» **Texto fornecido**:
★ ★ ★ ★ ★ ★ ★
Uma engenheira de 35 anos decidiu salvar a floresta de Khimki, “pulmão de Moscovo”, ameaçada pela construção de uma auto-estrada. Putin é “a maior ameaça”, mas ela “não desiste de mudar a Rússia”. (Ler mais | Read more…)

Em 2012, como reconhecimento pelo seu esforço para salvar o “pulmão de Moscovo”, Evgenia Chirikova foi uma de seis vencedores do prestigiado Goldman Environmental Prize, atribuído numa cerimónia pública na War Memorial Opera House de São Francisco (EUA)
© treehugger.com
No Verão de 2007, grávida da segunda filha, Evgenia Chirikova e o marido, Mikhail Matveev, davam o seu passeio diário por Khimki, uma floresta com 200 anos, onde os czares faziam caçadas e ainda hoje podem ser vistos alces e raposas, mas também borboletas raras. Subitamente, deram-se conta de que muitos dos carvalhos do “pulmão de Moscovo” estavam marcados a vermelho com um “X”, sinal de que iriam ser derrubados.
“Ficámos em estado de choque”, lembra Evgenia, engenheira mecânica, 35 anos, numa entrevista telefónica, conduzida com a ajuda de Mikhail, de 42, que serviu de tradutor.
★ ★ ★ ★ ★ ★ ★
» **Dados fornecidos**:
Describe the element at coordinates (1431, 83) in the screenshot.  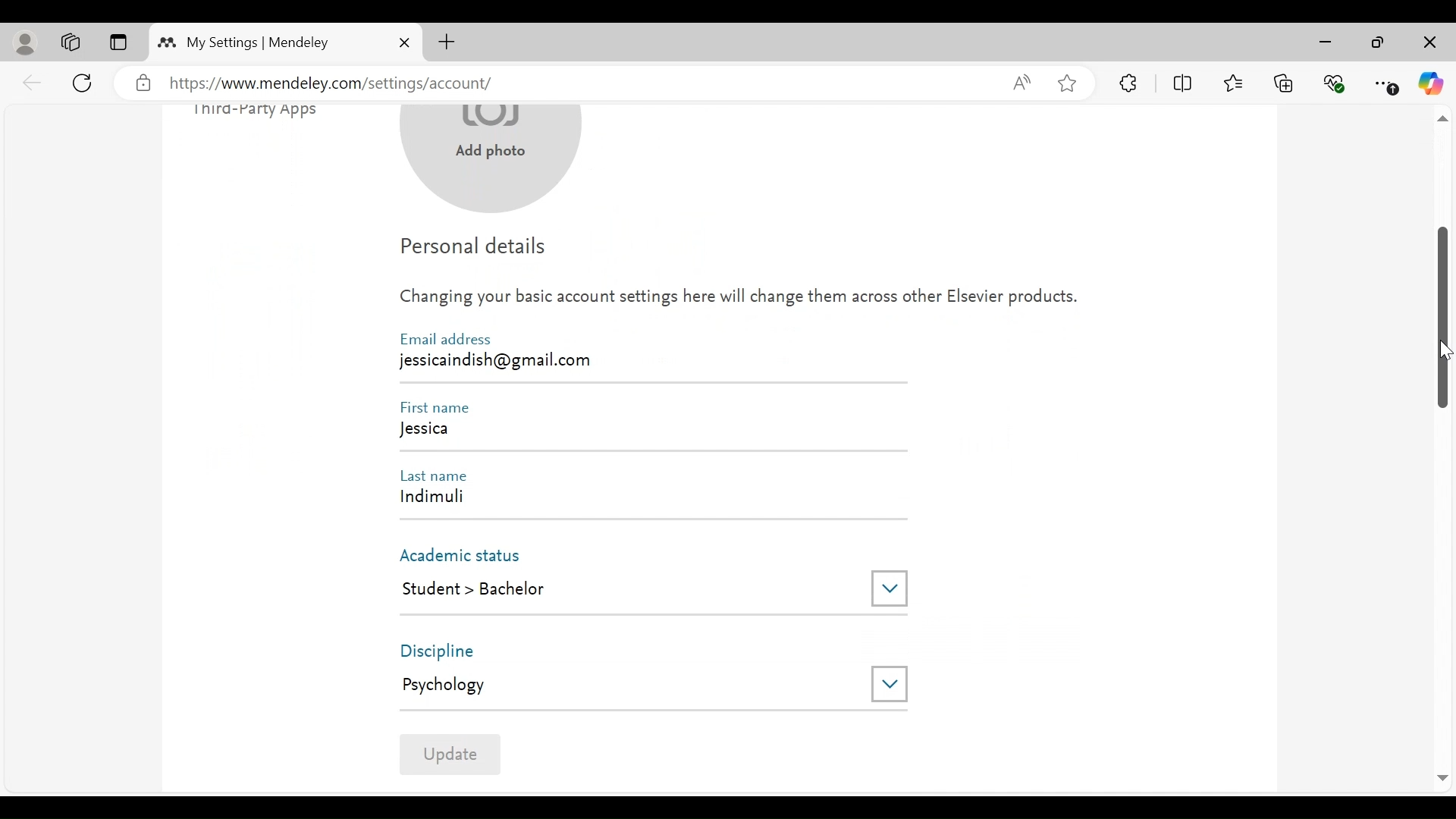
★ ★ ★ ★ ★ ★ ★
» **Objetivo 1**:
Traduza para o inglês a seguinte frase do texto sobre a floresta de Khimki: "Subitamente, deram-se conta de que muitos dos carvalhos do “pulmão de Moscovo” estavam marcados a vermelho com um “X”, sinal de que iriam ser derrubados."
» **Objetivo 2**:
Prossiga com o texto sobre a floresta de Khimki a partir do ponto em que termina.

» **Resposta 1**:
Suddenly, they realized that many of the oaks of the "lung of Moscow" were marked in red with an "X," a sign that they were going to be cut down.

» **Resposta 2**:
“Khimki era uma zona protegida devido aos seus singulares ecossistema e biodiversidade; um tampão para preservar mais de 30 espécies de fauna e flora, algumas quase extintas, e para proteger 1,5 milhões de pessoas da poluição da capital. Fomos investigar e ficámos a saber que toda a área, 150 hectares, iria ser arrasada para construir uma auto-estrada.”
Cúmplices desde os tempos de estudantes na Universidade Técnica de Moscovo, onde começaram a namorar em 1994 (casaram-se quatro anos depois — quando se mudaram para Khimki, “o lugar ideal para criar filhos”), Evgenia e Mikhail não perderam tempo. Imprimiram panfletos em casa com o seu número de telefone, para mobilizar os residentes locais.
Poucos meses depois de dar à luz a menina que já completou seis anos (a mais velha tem dez), Evgenia deixou de trabalhar na empresa de engenharia do marido, gestor, e passou a andar pelas ruas, empurrando um carrinho de bebé com uma mão e distribuindo os folhetos com a outra.
“Ficámos espantados com a adesão das pessoas, todas revoltadas, como nós”, disse a mulher que, a 16 de Abril deste ano [2012], foi uma de seis vencedores do prestigiado Goldman Environmental Prize, atribuído numa cerimónia pública na War Memorial Opera House de São Francisco (EUA).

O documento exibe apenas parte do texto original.